Dracaena ajgal

Scientific classification
- Kingdom: Plantae
- Clade: Tracheophytes
- Clade: Angiosperms
- Clade: Monocots
- Order: Asparagales
- Family: Asparagaceae
- Subfamily: Nolinoideae
- Genus: Dracaena
- Species: D. ajgal
- Binomial name: Dracaena ajgal (Benabid & Cuzin) Rivas Mart., Molero Mesa, Marfíl & G.Benítez
- Synonyms: Dracaena draco subsp. ajgal Benabid & Cuzin

= Dracaena ajgal =

- Genus: Dracaena
- Species: ajgal
- Authority: (Benabid & Cuzin) Rivas Mart., Molero Mesa, Marfíl & G.Benítez
- Synonyms: Dracaena draco subsp. ajgal Benabid & Cuzin

Species of flowering plant

Dracaena ajgal is a species of flowering plant in the family Asparagaceae. It is a tree native to southwestern Morocco. It grows on steep rocky slopes of quarzitic and hard ultramafic rock in the western Anti-Atlas range at approximately 700 metres elevation, in the transition between semi-arid Argania–Olea europaea subsp. maroccana and Mediterranean-climate Quercus rotundifolia–Genista segonnei plant communities.

The species was formerly considered a population of Dracaena draco (dragon's blood tree), which is also native to the Canary Islands. In 1997 it was recognized as a distinct subspecies, and in 2020 Rivas-Martínez et al. identified the Moroccan population as a distinct species.

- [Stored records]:

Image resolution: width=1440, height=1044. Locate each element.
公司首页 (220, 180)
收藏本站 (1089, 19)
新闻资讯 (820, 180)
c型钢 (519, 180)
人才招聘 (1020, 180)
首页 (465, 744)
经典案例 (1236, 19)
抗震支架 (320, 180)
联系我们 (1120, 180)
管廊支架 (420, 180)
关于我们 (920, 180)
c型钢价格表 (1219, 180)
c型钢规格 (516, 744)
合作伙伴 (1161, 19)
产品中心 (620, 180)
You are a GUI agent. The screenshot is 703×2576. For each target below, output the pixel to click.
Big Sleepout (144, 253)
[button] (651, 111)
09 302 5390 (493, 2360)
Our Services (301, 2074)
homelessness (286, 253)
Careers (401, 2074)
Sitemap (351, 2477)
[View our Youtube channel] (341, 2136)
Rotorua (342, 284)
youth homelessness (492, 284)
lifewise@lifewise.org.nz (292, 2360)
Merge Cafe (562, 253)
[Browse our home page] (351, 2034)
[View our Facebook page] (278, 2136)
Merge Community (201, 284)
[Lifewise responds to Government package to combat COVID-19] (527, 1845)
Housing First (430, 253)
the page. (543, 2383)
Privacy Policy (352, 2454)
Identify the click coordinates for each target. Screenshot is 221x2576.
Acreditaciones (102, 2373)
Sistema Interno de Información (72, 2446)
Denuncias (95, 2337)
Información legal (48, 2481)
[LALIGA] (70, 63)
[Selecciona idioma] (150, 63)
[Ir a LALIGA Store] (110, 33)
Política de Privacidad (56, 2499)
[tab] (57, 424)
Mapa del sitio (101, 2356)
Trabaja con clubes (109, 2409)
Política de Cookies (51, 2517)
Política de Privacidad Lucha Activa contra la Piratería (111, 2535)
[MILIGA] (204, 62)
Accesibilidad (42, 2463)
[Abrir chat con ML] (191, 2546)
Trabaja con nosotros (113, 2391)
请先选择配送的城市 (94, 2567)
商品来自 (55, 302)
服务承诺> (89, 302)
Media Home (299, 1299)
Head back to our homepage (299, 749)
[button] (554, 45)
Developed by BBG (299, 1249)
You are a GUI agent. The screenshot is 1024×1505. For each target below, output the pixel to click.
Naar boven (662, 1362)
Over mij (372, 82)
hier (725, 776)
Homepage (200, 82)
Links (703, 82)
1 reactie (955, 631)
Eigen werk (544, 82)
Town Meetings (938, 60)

- [Directions]:
- a) In the Dracaena ajgal text, repeat the passage between "The species was" and "a distinct species.", inclusive.
- b) According to the Dracaena ajgal text, in what year was the Moroccan population identified as a distinct species?
Rely only on the Dracaena ajgal text, not on the items.

- [Your written answers]:
- a)
The species was formerly considered a population of Dracaena draco (dragon's blood tree), which is also native to the Canary Islands. In 1997 it was recognized as a distinct subspecies, and in 2020 Rivas-Martínez et al. identified the Moroccan population as a distinct species.

- b) 2020